Cosa significa vivere sotto scorta?

«In Italia abbiamo tantissime persone sotto tutela: gli ultimi dati ufficiali ne indicano circa 800. E questo “grande fratello” degli scortati non fa bene, né all’antimafia, né alla cultura. Perciò, piuttosto che parlare della mia situazione, mi sento di chiedere maggiore attenzione sui testimoni di giustizia, su tutti coloro che hanno assai più difficoltà a raccontare la loro storia. Il fatto che la parola faccia paura, indipendentemente da chi ne sia il portatore, credo sia una responsabilizzazione nei confronti di chi ne fa uso».

“Fronte del palco” è un’intervista che inquadra l’attenzione della mafia per l’eco del palcoscenico. Perché?

«Negli ultimi anni si è scoperto che la criminalità può avere paura anche di altre forme che non siano militari o giudiziarie. Non teme più solo carabinieri e magistrati, ma teme anche la società civile quando si organizza. E questo è un buon segno. Il titolo è stato scelto dall’autore per mettere a fuoco la “parte” di chi sta fuori dal palco.

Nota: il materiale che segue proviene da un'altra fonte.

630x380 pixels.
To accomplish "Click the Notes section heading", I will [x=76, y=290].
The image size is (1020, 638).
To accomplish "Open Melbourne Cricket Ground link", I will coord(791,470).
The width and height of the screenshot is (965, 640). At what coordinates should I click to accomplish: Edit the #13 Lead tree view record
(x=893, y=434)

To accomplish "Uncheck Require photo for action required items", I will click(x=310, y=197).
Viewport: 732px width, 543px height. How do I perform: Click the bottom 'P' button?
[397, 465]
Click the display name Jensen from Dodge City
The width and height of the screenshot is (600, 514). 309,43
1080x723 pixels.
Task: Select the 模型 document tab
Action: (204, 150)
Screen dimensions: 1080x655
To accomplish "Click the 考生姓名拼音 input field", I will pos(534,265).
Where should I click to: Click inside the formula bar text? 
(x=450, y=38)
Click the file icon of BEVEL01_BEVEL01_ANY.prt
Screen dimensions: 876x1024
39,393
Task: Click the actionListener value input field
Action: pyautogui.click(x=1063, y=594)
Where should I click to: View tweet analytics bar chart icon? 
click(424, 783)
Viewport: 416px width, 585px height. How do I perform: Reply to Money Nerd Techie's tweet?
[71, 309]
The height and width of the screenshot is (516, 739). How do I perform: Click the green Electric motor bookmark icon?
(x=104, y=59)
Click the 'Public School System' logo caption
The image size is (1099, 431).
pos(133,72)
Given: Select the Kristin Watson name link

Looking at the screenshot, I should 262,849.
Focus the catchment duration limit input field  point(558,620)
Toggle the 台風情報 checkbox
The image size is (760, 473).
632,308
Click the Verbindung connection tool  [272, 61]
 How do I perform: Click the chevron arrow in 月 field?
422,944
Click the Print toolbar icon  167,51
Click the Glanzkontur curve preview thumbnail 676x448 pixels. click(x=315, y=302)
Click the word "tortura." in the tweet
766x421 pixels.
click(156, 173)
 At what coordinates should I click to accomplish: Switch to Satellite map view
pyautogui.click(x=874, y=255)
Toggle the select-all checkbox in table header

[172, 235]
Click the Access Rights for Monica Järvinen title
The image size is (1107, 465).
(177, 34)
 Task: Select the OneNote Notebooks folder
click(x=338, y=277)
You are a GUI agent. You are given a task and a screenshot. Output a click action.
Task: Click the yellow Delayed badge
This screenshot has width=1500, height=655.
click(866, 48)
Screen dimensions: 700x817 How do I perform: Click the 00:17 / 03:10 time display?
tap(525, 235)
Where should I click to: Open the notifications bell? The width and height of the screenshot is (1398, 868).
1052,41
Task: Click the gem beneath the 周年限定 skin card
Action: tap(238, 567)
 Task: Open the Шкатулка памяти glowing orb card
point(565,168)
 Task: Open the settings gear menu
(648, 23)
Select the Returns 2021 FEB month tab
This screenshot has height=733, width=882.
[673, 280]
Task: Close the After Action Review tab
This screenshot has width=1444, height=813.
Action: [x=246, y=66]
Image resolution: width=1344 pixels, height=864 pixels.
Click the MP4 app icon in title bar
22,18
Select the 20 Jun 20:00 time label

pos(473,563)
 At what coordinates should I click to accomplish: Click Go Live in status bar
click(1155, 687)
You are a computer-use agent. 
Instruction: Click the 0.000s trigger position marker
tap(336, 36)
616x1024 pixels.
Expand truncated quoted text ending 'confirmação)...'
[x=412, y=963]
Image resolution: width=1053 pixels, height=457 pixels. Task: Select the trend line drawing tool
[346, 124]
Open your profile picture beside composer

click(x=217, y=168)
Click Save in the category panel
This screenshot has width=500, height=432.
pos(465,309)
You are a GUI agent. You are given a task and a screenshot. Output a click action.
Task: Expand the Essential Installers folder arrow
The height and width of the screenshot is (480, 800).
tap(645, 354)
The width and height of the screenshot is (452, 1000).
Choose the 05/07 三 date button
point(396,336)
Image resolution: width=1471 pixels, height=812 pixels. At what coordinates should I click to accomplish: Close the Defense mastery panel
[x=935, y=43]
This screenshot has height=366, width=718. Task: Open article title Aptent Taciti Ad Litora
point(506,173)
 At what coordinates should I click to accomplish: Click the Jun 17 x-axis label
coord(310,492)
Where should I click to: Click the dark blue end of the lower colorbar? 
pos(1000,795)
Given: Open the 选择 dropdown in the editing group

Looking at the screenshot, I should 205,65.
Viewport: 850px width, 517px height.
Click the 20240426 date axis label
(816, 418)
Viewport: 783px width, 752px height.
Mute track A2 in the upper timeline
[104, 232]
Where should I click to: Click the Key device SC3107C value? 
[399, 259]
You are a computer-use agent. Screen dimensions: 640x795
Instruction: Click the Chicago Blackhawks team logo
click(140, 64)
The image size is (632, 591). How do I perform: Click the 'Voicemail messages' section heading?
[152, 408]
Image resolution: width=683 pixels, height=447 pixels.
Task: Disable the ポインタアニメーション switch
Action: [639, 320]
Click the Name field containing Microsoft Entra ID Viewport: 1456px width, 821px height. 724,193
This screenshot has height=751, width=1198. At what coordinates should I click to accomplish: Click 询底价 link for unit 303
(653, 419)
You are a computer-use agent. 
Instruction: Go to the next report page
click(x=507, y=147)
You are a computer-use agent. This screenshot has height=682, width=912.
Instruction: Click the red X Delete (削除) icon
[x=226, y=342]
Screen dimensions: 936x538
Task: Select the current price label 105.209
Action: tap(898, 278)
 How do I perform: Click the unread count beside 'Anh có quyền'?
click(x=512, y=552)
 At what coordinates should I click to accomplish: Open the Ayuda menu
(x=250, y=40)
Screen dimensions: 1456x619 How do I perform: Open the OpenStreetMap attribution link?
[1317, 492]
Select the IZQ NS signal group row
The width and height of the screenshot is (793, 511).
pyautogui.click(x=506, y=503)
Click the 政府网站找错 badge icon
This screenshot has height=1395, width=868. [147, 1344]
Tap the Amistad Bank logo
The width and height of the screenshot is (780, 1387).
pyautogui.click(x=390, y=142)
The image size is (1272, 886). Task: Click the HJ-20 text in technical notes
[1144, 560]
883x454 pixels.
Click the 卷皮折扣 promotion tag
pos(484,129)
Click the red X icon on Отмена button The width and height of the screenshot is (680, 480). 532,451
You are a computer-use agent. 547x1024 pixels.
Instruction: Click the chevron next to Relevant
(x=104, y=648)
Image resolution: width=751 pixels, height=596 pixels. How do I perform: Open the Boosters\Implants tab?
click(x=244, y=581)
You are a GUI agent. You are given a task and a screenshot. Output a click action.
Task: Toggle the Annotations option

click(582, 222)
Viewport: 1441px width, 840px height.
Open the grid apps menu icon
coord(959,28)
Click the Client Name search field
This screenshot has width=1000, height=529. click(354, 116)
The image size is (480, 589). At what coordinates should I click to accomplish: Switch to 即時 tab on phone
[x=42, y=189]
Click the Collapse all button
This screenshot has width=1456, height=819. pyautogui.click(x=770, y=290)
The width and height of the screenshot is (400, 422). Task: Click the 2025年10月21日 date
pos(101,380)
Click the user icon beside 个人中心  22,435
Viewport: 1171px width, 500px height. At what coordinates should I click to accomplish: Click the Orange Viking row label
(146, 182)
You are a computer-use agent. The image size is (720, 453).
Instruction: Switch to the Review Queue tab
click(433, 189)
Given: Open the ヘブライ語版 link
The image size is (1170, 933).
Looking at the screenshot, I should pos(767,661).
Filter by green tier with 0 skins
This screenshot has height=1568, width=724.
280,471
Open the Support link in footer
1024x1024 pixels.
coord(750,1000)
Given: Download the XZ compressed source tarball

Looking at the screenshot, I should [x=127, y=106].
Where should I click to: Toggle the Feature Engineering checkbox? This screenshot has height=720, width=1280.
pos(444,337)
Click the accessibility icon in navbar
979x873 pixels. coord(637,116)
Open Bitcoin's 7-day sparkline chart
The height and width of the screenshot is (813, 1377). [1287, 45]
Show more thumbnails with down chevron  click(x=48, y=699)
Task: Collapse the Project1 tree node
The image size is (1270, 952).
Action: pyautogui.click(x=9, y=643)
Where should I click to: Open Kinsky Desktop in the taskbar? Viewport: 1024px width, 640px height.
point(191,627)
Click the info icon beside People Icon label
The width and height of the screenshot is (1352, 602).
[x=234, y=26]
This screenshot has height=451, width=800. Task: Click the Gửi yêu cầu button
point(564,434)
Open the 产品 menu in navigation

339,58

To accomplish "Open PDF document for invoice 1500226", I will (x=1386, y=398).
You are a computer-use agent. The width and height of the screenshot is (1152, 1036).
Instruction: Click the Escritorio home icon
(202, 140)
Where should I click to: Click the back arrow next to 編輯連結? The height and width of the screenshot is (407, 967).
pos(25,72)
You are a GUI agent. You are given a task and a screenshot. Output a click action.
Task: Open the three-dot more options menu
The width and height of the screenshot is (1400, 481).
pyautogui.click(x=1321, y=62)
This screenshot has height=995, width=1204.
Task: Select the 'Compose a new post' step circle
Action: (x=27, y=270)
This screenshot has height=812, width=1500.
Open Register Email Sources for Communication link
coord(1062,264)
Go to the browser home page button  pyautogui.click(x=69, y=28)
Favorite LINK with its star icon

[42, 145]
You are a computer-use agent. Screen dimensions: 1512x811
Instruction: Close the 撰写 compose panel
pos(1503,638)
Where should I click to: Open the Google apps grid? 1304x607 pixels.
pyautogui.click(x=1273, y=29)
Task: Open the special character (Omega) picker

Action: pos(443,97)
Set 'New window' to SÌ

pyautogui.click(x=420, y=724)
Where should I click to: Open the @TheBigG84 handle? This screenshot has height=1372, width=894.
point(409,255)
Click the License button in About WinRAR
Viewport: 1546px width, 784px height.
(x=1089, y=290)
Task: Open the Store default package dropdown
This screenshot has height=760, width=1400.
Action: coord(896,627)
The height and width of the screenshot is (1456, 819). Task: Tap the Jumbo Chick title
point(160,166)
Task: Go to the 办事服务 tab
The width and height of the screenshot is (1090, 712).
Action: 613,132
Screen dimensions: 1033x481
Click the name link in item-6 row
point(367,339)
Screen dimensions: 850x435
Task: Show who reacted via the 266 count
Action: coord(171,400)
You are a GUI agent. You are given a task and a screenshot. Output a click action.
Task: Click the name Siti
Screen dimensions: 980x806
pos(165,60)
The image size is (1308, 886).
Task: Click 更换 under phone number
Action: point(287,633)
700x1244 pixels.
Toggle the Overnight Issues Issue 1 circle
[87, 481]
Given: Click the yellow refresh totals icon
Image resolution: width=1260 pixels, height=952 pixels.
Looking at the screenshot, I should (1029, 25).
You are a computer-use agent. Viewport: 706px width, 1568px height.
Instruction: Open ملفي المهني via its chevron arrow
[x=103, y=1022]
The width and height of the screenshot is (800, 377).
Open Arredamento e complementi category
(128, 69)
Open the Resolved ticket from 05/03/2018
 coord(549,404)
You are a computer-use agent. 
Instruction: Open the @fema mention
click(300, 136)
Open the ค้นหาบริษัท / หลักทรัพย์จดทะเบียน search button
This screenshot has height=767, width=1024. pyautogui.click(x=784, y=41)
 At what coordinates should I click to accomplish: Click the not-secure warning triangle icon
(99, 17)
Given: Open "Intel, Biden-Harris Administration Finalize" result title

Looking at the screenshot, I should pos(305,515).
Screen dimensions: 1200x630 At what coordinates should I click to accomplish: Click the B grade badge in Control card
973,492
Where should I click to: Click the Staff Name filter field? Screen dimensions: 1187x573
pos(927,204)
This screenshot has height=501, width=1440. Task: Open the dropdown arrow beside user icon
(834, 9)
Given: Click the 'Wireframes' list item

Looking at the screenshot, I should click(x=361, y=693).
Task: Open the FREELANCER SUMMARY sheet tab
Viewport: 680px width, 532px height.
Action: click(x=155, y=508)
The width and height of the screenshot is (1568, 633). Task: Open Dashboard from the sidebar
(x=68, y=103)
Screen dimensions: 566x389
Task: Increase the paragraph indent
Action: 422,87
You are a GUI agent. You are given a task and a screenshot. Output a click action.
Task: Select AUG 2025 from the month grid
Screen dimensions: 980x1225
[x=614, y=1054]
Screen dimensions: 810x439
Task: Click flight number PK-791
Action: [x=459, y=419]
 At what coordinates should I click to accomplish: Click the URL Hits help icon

La mia è una situazione che dipende sì da ciò che scrivo, ma soprattutto da chi viene a vedermi. Il mio pubblico non è immune da responsabilità».

In che modo è cresciuto in lei il legame tra politica e teatro?

«Il problema nostro sono le dinamiche partitiche, più che politiche. E faccio un lavoro profondamente politico, al di là che io fossi dentro a un’istituzione. Quando interpreto a teatro un fatto di cronaca, o un male contemporaneo, prendo posizione. Non faccio spettacoli per informare sulla criminalità organizzata, li faccio contro».

Ma il rapporto col partito?

«Mi impegnerei molto poco nel congresso di un partito; l’affiancamento della recitazione all’attività politica, nel caso della Regione Lombardia, è stata una prosecuzione naturale. Vedo uno spesso filo rosso tra le due attitudini nel momento in cui si ha la possibilità di invocare a gran voce una legge e di lavorarci nelle stanze idonee».

Sebbene lei abbia lo stesso nome, “L’innocenza di Giulio” è un titolo assolutamente sarcastico, vero?

«Cosa vuoi farci… scavando, ognugno di noi troverebbe degli omonimi di cui non andare fiero. Certamente, la grande colpa del nostro paese e della generazione dei nostri padri, è stata di avere permesso non solo ad Andreotti di fare ciò che ha fatto e di non parlarne, ma di accettare la costruzione dell’enorme bugia del “Giulio perseguitato”.

E si è instaurato un meccanismo diabolico…

«È un meccanismo a cui fare attenzione, perché passa Andreotti, poi l’ “andreottismo” come metodo d’intendere la politica , e l’innocenza quale bugia ripetuta mille volte fino a diventare verità. E mi preoccupa specialmente per la generazione dei miei figli, essendo un modello molto attuale, soltanto perpetrato con un po’ più di eleganza».

Salutiamoci con la lettera del grande Fortini che ho letto sul suo blog. Anche se Fortini ringhia che mai avrebbe stretto la mano a uno come Sgarbi. Condivide? 

«Fortini era un poeta “di” Sinistra e oggi siamo abituati a intellettuali “della” Sinistra. A libro paga. E sono estremamente d’accordo, perché l’intellettuale dovrebbe essere chi ha gli occhi più acuti e allenati per distinguere una mediazione da un compromesso».